▸ Passage
[start]

When cool kids implode.

Posted 7/22/2008 by WHayes in Labels: , , , , , ,

I'm all for new and trendy music...well, some new and trendy music. I've never, however, been able to get into The Twelves. To make sense of what I'm about to say, however, I need to make a few points.

A culture runs into problems when it starts coming up with its own special names for the insignificant shit it loves. Similarly, a culture will run into trouble when it falls in further love with the insignificant shit it loves: "alt," "blog house," Steve Aoki the "DJ." The devil this time? Party photo websites. I'll admit that six months ago, I thought that balding pederast The Cobrasnake was pretty cool. The photos he took seemed fun and natural, and I even bought one of those t-shirts. But when I noticed that the same, vapid, "alt" faces were showing up in each photo, I had to reconsider my opinion. Even the t-shirt had a larger corporate logo on the back, proof that something which seemed on the outside to be independent and an example of a freer culture was really just the latest piece of marketed "cool" to sell to the Urban Outfitters zombie (w)hordes.

This brings me back to The Twelves. As aforementioned, the band's music never fully appealed to me. It was too 13 year old hipster-in-training; music designed for iPod use only while burning through daddy's credit card at American Apparel. Its music for girls that look like this:

And that aint good.

But you can never count a band out for too long; you never know what they might surprise you with. This in mind, I decided to give the group another try, just to see if I could find something I liked. All those dreams came crashing down when then I heard their new single, "Works for Me."

[end]

▸ Exercise 1
List each distinct word or phrase that the blog post about The Twelves puts in quotation marks.
▸ Exercise 2
In the blog post about The Twelves, what is the band's new single called?
▸ Exercise 3
Carry the blog post about The Twelves forward from its last sentence.
The records that come after this text aren't needed for anything here.

▸ Dataset excerpts
[start]

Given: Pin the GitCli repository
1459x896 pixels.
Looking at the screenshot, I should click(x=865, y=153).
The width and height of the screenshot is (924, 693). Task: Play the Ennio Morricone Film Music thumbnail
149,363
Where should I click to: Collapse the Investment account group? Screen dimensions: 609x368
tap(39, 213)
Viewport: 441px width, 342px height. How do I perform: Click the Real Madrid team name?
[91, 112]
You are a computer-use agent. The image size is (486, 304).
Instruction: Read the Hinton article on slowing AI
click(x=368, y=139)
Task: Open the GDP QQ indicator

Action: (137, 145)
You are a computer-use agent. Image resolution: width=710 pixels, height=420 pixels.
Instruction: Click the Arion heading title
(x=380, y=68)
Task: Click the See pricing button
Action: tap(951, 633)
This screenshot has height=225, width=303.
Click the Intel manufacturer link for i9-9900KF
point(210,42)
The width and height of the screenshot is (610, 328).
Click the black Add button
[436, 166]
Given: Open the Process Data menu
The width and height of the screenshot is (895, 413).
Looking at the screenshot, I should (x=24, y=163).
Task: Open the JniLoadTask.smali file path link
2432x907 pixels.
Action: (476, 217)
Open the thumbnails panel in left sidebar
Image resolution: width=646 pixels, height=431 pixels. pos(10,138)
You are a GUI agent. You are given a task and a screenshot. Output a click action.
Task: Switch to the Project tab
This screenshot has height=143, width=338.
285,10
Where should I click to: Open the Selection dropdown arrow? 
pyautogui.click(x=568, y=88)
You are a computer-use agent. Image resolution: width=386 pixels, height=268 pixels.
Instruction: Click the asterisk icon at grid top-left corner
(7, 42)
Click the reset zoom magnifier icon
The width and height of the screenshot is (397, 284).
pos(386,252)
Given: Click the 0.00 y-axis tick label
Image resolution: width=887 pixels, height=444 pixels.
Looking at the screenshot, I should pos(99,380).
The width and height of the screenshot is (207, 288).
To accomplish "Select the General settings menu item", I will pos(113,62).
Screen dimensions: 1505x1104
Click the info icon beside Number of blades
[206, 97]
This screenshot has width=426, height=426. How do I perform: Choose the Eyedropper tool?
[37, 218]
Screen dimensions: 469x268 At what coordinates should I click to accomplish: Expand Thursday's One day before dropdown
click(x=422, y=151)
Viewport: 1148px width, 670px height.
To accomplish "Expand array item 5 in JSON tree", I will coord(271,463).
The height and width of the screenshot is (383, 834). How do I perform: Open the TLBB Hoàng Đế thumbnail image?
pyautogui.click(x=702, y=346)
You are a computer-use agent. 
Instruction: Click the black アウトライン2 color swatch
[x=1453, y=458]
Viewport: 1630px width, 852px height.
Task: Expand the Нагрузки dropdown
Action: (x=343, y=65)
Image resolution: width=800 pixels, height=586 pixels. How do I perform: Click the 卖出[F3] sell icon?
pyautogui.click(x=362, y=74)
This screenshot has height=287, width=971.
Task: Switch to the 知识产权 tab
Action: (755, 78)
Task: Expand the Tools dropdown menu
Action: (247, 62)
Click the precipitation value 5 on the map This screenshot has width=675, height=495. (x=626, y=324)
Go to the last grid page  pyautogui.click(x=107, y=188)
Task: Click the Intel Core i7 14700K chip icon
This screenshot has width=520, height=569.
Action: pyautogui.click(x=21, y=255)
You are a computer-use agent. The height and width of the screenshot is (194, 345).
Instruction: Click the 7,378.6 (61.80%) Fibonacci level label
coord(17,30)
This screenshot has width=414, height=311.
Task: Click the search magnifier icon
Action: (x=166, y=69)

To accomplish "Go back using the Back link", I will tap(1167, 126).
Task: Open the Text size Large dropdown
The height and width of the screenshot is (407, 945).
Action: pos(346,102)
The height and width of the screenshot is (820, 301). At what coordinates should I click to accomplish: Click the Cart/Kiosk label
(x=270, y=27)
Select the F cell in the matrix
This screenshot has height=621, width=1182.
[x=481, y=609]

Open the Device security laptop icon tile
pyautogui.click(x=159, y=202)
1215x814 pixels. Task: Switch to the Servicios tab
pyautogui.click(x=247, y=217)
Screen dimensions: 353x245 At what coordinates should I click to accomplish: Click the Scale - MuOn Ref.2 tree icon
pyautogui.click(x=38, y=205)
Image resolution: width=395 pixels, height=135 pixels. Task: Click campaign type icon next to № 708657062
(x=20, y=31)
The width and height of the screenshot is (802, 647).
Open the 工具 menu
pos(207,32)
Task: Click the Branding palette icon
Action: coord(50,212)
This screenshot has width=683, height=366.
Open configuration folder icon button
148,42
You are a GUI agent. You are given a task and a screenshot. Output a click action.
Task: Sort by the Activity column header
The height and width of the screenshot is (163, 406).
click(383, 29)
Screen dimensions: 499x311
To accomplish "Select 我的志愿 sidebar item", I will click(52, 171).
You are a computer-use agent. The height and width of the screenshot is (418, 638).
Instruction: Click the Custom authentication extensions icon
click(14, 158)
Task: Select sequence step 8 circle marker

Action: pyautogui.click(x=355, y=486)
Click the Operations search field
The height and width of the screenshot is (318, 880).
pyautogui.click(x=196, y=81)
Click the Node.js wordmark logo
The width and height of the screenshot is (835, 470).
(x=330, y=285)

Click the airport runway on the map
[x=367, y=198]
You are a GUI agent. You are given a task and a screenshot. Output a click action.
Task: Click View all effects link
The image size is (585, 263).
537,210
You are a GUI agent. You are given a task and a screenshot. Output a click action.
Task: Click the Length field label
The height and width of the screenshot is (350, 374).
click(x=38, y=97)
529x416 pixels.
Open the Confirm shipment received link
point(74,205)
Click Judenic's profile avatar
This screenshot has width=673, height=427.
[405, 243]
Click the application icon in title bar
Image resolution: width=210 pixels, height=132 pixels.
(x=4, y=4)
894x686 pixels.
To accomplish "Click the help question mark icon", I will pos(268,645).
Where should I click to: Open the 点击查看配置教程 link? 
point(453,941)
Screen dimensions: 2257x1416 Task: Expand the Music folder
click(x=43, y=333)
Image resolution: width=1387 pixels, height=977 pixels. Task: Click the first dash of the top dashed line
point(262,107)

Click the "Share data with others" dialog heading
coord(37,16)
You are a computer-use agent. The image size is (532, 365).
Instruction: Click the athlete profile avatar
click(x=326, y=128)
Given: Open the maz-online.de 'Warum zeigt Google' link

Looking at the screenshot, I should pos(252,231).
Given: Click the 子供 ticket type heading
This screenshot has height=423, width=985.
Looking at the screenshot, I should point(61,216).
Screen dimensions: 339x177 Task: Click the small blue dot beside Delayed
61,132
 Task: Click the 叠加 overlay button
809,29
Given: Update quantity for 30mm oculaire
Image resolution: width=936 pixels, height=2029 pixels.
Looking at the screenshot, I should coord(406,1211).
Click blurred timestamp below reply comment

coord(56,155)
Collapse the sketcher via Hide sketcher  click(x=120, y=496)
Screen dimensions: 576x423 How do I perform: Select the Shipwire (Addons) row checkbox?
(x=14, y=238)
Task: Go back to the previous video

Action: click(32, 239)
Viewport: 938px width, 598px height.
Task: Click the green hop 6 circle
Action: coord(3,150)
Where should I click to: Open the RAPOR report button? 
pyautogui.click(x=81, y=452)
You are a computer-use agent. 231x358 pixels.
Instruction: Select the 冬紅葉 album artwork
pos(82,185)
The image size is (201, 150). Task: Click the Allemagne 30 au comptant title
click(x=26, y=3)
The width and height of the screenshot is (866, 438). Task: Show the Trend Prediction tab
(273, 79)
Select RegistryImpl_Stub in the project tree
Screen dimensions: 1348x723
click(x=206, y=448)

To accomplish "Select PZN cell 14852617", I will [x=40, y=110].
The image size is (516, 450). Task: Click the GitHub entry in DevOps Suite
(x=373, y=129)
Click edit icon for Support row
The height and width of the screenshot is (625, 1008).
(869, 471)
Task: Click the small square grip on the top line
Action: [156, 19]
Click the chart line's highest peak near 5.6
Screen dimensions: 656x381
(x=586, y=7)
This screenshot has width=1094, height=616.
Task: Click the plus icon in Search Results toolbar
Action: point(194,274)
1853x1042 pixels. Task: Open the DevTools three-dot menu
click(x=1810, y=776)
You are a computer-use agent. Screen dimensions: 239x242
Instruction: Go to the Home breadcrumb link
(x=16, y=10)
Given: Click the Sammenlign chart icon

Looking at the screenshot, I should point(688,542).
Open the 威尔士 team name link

[end]

▸ Output 1
alt
blog house
DJ
cool
Works for Me

▸ Output 2
"Works for Me."

▸ Output 3
To sum up everything I hated about this oh-so-sugary cotton candy-flavored effluvium, I present one lyric:

"I want to be in your photos from last night."

Not "I want to hold your hand," or "I want to fuck you like an animal," or even a measly "excuse me miss, what's your name," but "in your photos?" What the fuck? Pictures? Since when did fucking pictures replace the phone number or (heaven forbid) the kiss as a sign you had formed a bond with someone who thought you were interesting? Maybe I'm overreacting, or maybe I've reached a point of clarity where I realize that some fads just don't last before either they implode, or you've gotta grow the fuck out of them. Here's to a culture that's starting to take itself a little too seriously.

Fuck this, I'm going back to garage.

4 comment(s) to... “When cool kids implode.”


smartblackboy said...

wow. can i be the first to say that this is an iconic post.

WHayes said...

haha, why thank you.

CtotheB said...

Tell em why you mad son!!!

Ericka said...

yeah. I dont understand why there has been an explosion of photos to prove how great your night was...Or maybe it's just an illusion.

That's what we're moving toward. Ew.

And I agree.. Iconic.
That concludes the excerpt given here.